If the NSA is collecting data at the processor level, at that point the transaction gets cleared and posts to an account, so, yes, you can track it down to a person, Aufsesser says.
The NSA conceivably could and probably would be able get the names of individual account holders from banks issuing credit cards. I dont see how you would anonymize it, says Al Pascual, senior analyst for security, risk and fraud for Javelin Strategy & Research.
We are rapidly becoming a "Big Brother society" where the government tracks virtually every move that we make.
And don't think that you can escape this by not using credit cards or by staying off of the Internet. The truth is that we are being tracked in hundreds of different ways.
For example, have you heard of automated license plate readers?
They are being installed on police vehicles all over the nation, and the amount of information that they are gathering on all of us is frightening.
A computer security consultant named Michael Katz-Lacabe asked the city of San Leandro, California for a record of every time that these license plate readers had scanned his vehicle, and what he discovered absolutely stunned him...
The paperback-size device, installed on the outside of police cars, can log thousands of license plates in an eight-hour patrol shift. Katz-Lacabe said it had photographed his two cars on 112 occasions, including one image from 2009 that shows him and his daughters stepping out of his Toyota Prius in their driveway.
That photograph, Katz-Lacabe said, made him frightened and concerned about the magnitude of police surveillance and data collection. The single patrol car in San Leandro equipped with a plate reader had logged his car once a week on average, photographing his license plate and documenting the time and location.
At a rapid pace, and mostly hidden from the public, police agencies throughout California have been collecting millions of records on drivers and feeding them to intelligence fusion centers operated by local, state and federal law enforcement.
Most Americans do not even know that these devices exist, but they have been "collecting millions of records" and feeding them into law enforcement databases all over the nation.
In San Diego alone, more than 36 million license plate scans have been fed into a regional database just since 2010...
In San Diego, 13 federal and local law enforcement agencies have compiled more than 36 million license-plate scans in a regional database since 2010 with the help of federal homeland security grants. The San Diego Association of Governments maintains the database. Like the Northern California database, the San Diego system retains the data for between one and two years.

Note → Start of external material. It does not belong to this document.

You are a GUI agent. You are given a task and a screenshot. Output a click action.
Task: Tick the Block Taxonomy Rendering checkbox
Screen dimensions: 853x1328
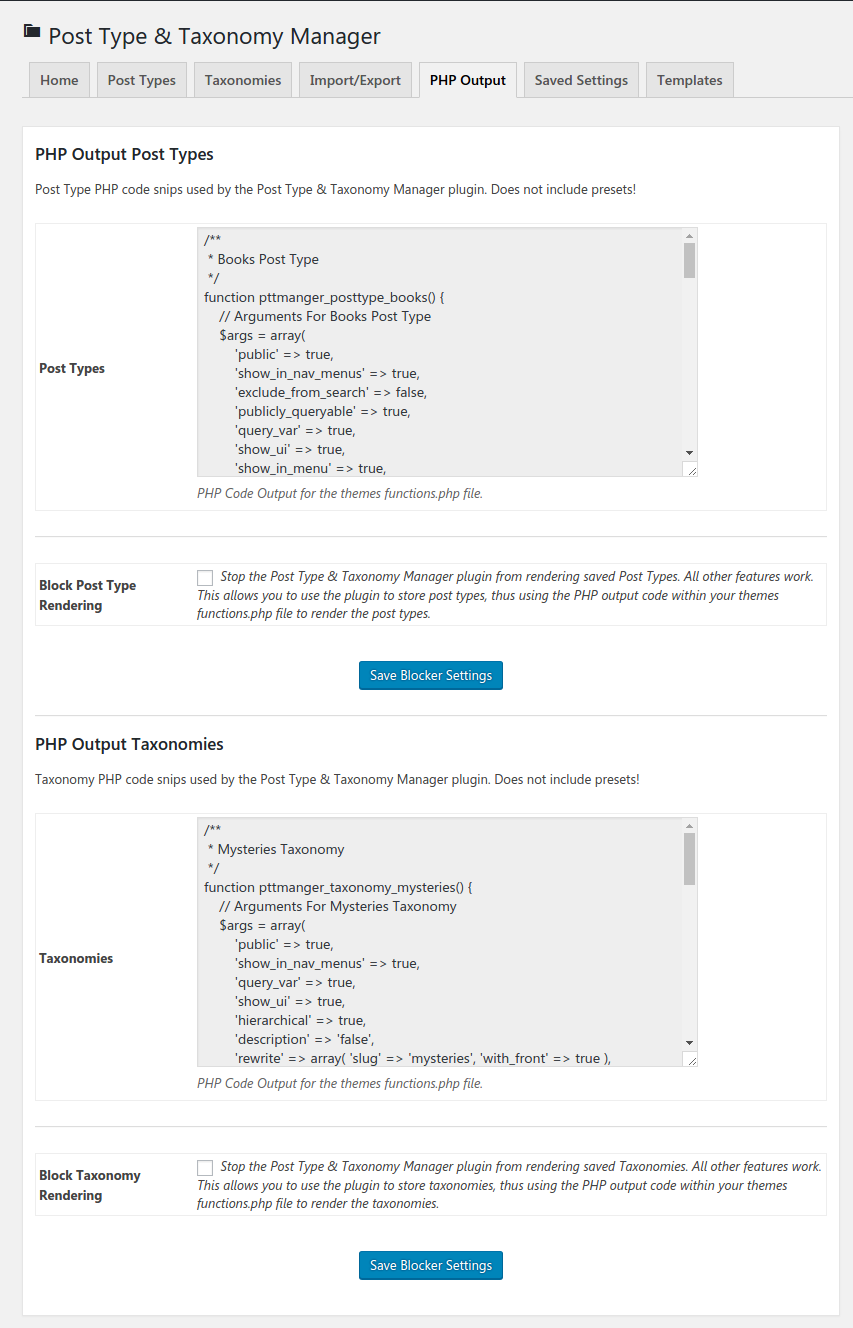click(205, 1167)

License-plate data is clearly identifiable to specific individuals, said Lee Tien, a senior staff attorney at the Electronic Frontier Foundation. This is like having your barcode tracked.
Is this the kind of society that we want to become?
Do we really want the police to be taking millions of photographs of us?
Do we really want all of our financial transactions to be fed directly into federal databases?
Do we really want the government to track every phone call we make and every email we send?
As I wrote about recently, it has been documented that literally thousands of companies have been handing over customer data to the NSA.
Is this the kind of legacy that we want to leave for our children and our grandchildren?
Fortunately, it appears that at least some Americans are waking up to all of this.
According to a brand new Rasmussen survey, 56 percent of likely voters in the United States now believe that the federal government is a threat to individual rights...
A new Rasmussen Reports national telephone survey finds that 56% of Likely U.S. Voters now consider the federal government a threat to individual rights rather than a protector of those rights. Thats up 10 points from 46% in December.
While 54% of liberal voters consider the feds to be a protector of individual rights, 78% of conservatives and 49% of moderates see the government as a threat.
Overall, only 30% believe the feds today are a protector of individual rights. Fourteen percent (14%) are undecided. (To see survey question wording, click here.)
If the American people do not stand up and demand change, the people that are constantly violating our privacy are going to continue to do so.
Sadly, the vast majority of the politicians in both major political parties seem to think that there is nothing wrong with the status quo. So I wouldn't expect any major changes in the short-term. But hopefully government surveillance will start to become such a major issue with the American people that the politicians will be forced to start addressing it.
Hummm. I have on numerous occasions combined the ammunition purchases of all my friends so we could get a price break. I wonder what the government thinks about my frequent purchases of 20 thousand rounds...
The CFPB was birthed by the disgusting Lizzy Warren and is headed by the unconstitutionally seated Richard Cordray. IIRC, two federal courts ruled that Obama violated the appointments clause with Cordray and a couple of radical labor lawyers to the NLRB.
Every Constitutional crime becomes precedent.
RE: The CFPB was birthed by the disgusting Lizzy Warren
Is that Fauxcahontas or Lieawatha you’re talking about?
“Were you under the impression that your credit card transactions are private?”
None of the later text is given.